Я богему понимаю по-своему – это молодое общение, когда все впереди. Потом она не нужна. К молодой Таганке приходили Ахмадулина, Эрдман, Неизвестный, Евтушенко. Ученые великие. Это было общение творческих умов, душ. Когда человек выходит из леса? Когда он перестает в него входить. Упрекают шестидесятников, Вознесенского: вот они не помогли Высоцкому напечататься, а я видел, как Володя у них учился, и, может быть, это было важнее. Я видел, когда Вознесенский прилетал из очередного Сан-Франциско и прямо с чемоданом приезжал в театр и выходил в «Антимирах» на сцену и читал нам про битников, то это было знакомство с новыми словами, с новой жизнью, это был новый мир общения, у которого учился всякий, кто способен учиться. Доброму вору все впору. Я это ощущал кожей – мы сидели на «Антимирах» с Володей рядом, притулившись, и я видел по его глазам, что в нем происходит, это было почти заметно, как он учился.

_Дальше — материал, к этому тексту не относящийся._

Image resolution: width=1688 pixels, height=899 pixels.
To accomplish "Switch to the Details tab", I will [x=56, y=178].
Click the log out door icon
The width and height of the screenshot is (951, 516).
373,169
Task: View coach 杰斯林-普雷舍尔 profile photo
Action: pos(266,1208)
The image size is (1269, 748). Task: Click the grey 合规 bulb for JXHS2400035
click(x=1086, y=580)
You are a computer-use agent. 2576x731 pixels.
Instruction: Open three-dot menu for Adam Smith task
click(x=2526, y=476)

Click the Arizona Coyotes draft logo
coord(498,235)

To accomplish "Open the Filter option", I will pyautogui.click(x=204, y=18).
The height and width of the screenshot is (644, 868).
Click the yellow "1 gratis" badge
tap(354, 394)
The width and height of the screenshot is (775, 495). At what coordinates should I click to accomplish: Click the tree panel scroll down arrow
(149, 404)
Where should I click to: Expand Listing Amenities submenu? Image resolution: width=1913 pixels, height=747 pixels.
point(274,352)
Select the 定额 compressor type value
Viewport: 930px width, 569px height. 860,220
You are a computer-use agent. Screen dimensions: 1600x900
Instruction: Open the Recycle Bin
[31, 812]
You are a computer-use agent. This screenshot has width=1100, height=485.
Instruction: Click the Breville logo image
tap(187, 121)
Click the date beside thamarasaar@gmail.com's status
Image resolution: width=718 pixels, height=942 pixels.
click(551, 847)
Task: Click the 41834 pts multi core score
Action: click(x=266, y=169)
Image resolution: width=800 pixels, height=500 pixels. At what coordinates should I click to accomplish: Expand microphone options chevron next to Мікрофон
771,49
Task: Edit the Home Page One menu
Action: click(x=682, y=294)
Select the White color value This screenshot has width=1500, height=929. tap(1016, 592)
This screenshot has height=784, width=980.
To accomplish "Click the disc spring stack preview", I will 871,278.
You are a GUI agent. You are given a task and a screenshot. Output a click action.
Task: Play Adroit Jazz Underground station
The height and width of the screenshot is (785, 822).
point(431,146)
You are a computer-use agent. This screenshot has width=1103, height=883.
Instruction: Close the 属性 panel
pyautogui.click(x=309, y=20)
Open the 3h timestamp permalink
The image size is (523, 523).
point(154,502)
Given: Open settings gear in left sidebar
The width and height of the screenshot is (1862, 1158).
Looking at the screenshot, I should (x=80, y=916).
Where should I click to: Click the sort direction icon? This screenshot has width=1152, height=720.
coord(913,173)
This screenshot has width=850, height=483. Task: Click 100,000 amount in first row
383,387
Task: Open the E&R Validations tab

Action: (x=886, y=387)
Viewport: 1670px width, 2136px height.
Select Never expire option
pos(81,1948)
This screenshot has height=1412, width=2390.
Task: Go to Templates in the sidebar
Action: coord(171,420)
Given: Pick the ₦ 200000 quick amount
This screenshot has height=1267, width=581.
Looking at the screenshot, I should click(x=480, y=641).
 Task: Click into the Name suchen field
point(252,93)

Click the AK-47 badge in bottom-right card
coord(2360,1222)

- Как ты относишься к славе?

- Странный вопрос. Я должен нравиться, профессия публичная. Я что-то хочу сказать людям, как-то на них воздействовать, а иначе дома надо сидеть. Даже Набоков, господин высокомерный, говорил: я вернусь в Россию своими книгами. Пастернак писал: «Быть знаменитым некрасиво». Мне ближе точка зрения Гоголя: слава доставляет наслаждение тому, кто ее достоин... Каждый про себя что-то знает, что-то понимает... А впрочем, славы, как и денег, всегда не хватает. Это в природе человека, а тем более – артиста. Мне многие говорят, зачем ты ходишь на телевизор, снимаешься в кино? Да чтобы примелькаться! Вот звонит мне после «Цены» Трушкин и говорит: Валера, я хочу, чтобы ты сыграл Кина. А я ему говорю: какой я Кин, вот Валя Гафт, он уж Кин так Кин. Трушкин: Гафт замечательный, но все-таки – ты. А я продолжаю: Алексей Петренко. Трушкин: Петренко – выдающийся артист, но он не Ромео. А я Ромео? Ты – Ромео, я о тебе в «Спидинфо» читал...

- У многих кинозрителей ты по-прежнему ассоциируешься с Бумбарашем, хотя сыграны десятки других ролей, в которых ты бывал и царской особой, и рефлексирующим интеллигентом. Может быть, просто спокойней принимать тебя за простачка?.. А ты и рад усмехаться, как Есенин, дурачащий столичных недотеп?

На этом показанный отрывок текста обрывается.